The money involved in making a Hollywood movie is "so big," Stone said, that it's almost "too big to fail. We can't rock the boat. Anything controversial, no,” he added. “The easiest word in the English language is no. Lawyers love it; corporation heads love it."

When he finally managed to secure financing for "Snowden," Stone said he had to be secretive with the script. He and his team printed out pages physically as much as possible. When sending the script electronically, they would only send it in parts and encrypt it.

"Snowden" is another addition to Stone’s decidedly political oeuvre. A Vietnam veteran who was politicized through his war experience in Southeast Asia, Stone has directed an array of subversive films, including “Born on the Fourth of July,” “Platoon,” "Wall Street," "Salvador" and more.

One of the more surprising aspects about Edward Snowden's life, Stone said, is his conservative background. "Snowden" depicts the young Snowden, long before he became one of the most prominent dissidents in U.S. history, as a pro-war, right-wing nationalist who had hoped to join the U.S. Army Special Forces but instead went into intelligence work.

At the Manhattan event hosted by the tech company ThoughtWorks, Stone showed a clip from the film in which Snowden (as played by Gordon-Levitt) expresses frustration at a protest against the Iraq War, which he initially supported.

Eventually Snowden became outraged at what he saw as Orwellian behavior by the U.S. government. Making enormous sacrifices, he decided to expose the NSA's massive surveillance programs by leaking large amounts of secret data to Guardian reporter Glenn Greenwald and others.

"To be an Ellsberg and a Snowden, you've got to do it with a life sentence on your head," Stone said. "You've got to understand you may not survive this. You're doing it because it's a matter of principle, and you're going to live on your feet and not die on your knees."

Since Snowden's revelations, the Obama administration has ramped up a war on whistleblowers. It has used the Espionage Act, a controversial law dating from World War I, to pursue leakers and whistleblowers more vigorously than all previous presidential administrations combined.

Goodman, for her part, raised concerns about the growing threats to press freedoms in the U.S.

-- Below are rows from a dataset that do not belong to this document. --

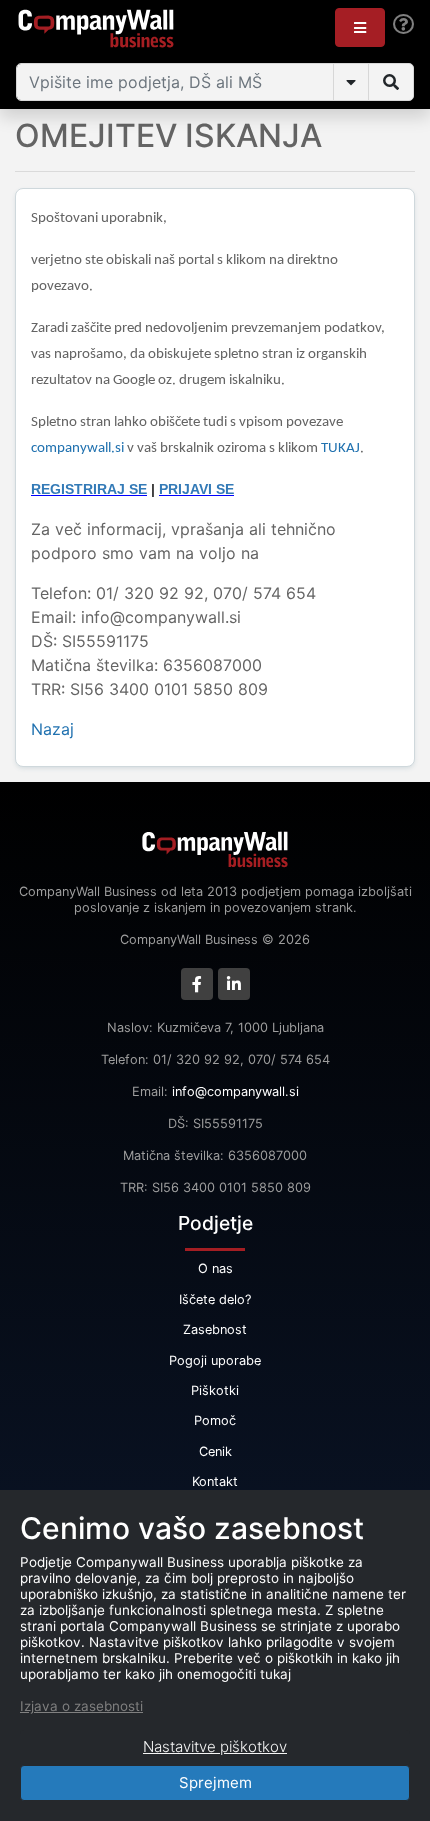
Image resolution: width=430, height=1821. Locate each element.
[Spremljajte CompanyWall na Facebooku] (197, 984)
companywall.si (79, 448)
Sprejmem (215, 1782)
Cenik (215, 1451)
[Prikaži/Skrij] (351, 82)
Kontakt (215, 1481)
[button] (360, 27)
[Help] (403, 24)
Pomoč (215, 1420)
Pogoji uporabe (215, 1360)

"As journalists, we have to support and call for a serious protection of the freedom of the press. We have to stand up for those who are banned, beaten, arrested, prevented from doing a story," she said.

Goodman herself had a warrant for her arrest issued this month, after she reported on private security forces’ use of attack dogs and pepper spray to intimidate people protesting the Dakota Access oil pipeline.

"It's not just about journalism," she added. "Ultimately it's about the public's right to know — in all of these cases, even when we're talking about feature films, the public's right to know, to make their own decisions," she said.

Added Goodman: "It's what Edward Snowden believed deeply. He actually doesn't have a prescription for what should be done in the United States. That wasn't his message or his motivation. He said it's up to the people in this country. It's up to the people of a democracy to make up their own minds. But it's meaningless without accurate information."